Avec l’exposition Chagall. Les années décisives, le Musée Guggenheim de Bilbao nous fait découvrir la première période de l’artiste. En entrant dans l’œuvre de Marc Chagall, nous pénétrons dans un univers apparemment simple mais qui témoigne d’une réalité complexe dans laquelle s’entrelacent de façon très sophistiquée des mondes qui, à première vue, semblent antagonistes mais qui, pour lui, sont devenus complémentaires à partir de 1911. Né en 1887 au sein d’une famille juive hassidique de la petite ville de Vitebsk, appartenant alors à l’empire tsariste, Chagall grandit dans un environnement confiné, dont les limites pour accéder à l’art et à la culture russes sont imposées tant par sa propre communauté que par les politiques de l’époque qui tiennent les Juifs en marge dans des shtetlech et les privent de droits. Toutefois, le jeune Marc Chagall s’affranchit vite de ces contraintes en accédant à l’école russe, puis en étudiant l’art avec Yuri Pen à Vitebsk et plus tard en s’installant à Saint-Pétersbourg, métropole dans laquelle les Juifs doivent détenir permis spécial pour séjourner. Lorsque le jeune Marc Chagall s’installe à Paris en 1911, encouragé par Léon Baskt, ce sera un tournant pour sa création. Jusqu’en mai 1914, l’artiste travaille dans la capitale française à la création d’un ensemble d’œuvres dans lesquelles se combinent les souvenirs de sa vie au sein de la communauté hassidique de Vitebsk et les images iconiques de la métropole moderne. Ainsi, les réminiscences de l’art populaire russe et de sa culture familiale s’entremêlent avec les expérimentations stylistiques plus avancées que lui offre l’avant-garde parisienne, et notamment Pablo Picasso, Robert et Sonia Delaunay et Jacques Lipchitz.

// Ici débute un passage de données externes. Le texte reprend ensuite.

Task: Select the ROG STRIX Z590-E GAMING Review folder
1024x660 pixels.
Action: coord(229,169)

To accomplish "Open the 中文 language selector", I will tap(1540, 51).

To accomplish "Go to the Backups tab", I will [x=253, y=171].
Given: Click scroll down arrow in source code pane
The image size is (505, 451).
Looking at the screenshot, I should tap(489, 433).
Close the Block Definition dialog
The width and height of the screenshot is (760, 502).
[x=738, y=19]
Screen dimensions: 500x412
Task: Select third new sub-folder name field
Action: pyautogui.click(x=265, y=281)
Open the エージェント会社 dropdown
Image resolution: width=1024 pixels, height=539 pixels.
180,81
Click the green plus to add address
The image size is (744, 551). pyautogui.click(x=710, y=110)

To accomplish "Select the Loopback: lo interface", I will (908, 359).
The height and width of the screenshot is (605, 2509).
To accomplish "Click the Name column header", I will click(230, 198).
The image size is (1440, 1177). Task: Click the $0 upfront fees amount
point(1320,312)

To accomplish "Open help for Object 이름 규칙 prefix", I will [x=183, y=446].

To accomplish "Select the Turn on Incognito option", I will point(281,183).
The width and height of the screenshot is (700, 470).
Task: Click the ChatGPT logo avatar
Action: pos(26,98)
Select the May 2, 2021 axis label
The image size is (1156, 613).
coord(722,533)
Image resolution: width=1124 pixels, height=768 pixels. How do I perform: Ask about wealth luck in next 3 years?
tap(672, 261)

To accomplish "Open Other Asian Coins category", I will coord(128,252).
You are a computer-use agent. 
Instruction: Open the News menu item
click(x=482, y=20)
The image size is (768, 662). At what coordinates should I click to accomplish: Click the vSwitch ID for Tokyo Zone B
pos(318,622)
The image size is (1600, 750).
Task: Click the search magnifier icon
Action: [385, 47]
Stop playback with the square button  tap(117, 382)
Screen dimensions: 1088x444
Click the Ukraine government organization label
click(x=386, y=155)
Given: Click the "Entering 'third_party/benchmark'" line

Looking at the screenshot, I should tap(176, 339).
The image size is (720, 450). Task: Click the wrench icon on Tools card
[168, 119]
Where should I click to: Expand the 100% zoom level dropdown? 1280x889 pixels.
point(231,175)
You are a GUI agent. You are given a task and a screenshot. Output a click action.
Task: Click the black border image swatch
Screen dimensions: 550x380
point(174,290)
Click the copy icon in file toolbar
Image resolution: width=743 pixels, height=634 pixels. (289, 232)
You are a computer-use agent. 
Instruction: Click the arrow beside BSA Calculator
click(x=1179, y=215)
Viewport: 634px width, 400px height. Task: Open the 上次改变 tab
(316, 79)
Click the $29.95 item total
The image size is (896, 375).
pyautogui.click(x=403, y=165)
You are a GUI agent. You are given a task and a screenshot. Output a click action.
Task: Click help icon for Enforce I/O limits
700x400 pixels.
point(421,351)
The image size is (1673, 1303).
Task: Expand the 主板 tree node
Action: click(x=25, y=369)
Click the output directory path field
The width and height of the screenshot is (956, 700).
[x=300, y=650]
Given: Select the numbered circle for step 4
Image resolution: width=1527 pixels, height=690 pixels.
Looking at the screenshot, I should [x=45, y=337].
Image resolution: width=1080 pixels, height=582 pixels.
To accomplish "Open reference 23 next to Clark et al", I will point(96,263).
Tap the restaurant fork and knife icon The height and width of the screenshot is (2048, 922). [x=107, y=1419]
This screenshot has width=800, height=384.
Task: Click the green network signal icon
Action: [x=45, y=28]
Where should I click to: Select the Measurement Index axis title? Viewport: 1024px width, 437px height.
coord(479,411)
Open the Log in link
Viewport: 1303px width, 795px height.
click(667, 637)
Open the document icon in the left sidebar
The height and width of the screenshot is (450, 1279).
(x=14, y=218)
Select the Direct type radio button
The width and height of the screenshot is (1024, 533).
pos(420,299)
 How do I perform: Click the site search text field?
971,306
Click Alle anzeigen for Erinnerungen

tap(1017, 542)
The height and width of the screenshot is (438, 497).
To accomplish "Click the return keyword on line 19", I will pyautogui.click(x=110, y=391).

Hommage à Apollinaire, 1913, Marc Chagall, Eindhoven, Van Abbemuseum
Hommage à Apollinaire, 1913, Marc Chagall
(Eindhoven, Van Abbemuseum)

Les personnes avec lesquelles Chagall interagit à Paris figurent dans cet tableau emblématique qui naît de son admiration pour le poète, dont le nom est écrit sur la toile aux côtés de celui du poète et romancier suisse Blaise Cendrars, le journaliste et dramaturge italien considéré comme le précurseur de la théorie cinématographique Ricciotto Canudo et le galeriste allemand Herwarth Walden. Tous constituent le cercle le plus rapproché de Chagall, que le peintre réunit dans une peinture dont le thème central est la naissance d’Adam et Ève qui selon la tradition orale juive issue de la Genèse veut que Dieu ait créé un homme et une femme en un seul corps. Les têtes de cette œuvre de Chagall puisent également leurs racines dans la tradition classique de l’œuvre de Masaccio.

En 1914, de retour dans son pays natal pour assister au mariage de sa sœur et pour voir sa fiancée, Bella Rosenfeld, la première conflagration mondiale surprend Chagall qui se voit forcé d’y rester durant huit années. L’artiste traverse alors une période d’introspection qui se reflète dans de nombreuses toiles et œuvres sur papier de l’époque. Le peintre réalise de nombreux autoportraits, des représentations de sa vie quotidienne avec sa femme Bella et sa fille Ida, des dessins sur les ravages de la guerre, sur la vie dans sa communauté et sur la nouvelle Russie. Après la Révolution, Chagall est nommé commissaire des arts à Vitebsk, ce qui lui confère une immense autorité sur les musées, les écoles d’art et les événements artistiques organisés dans la région.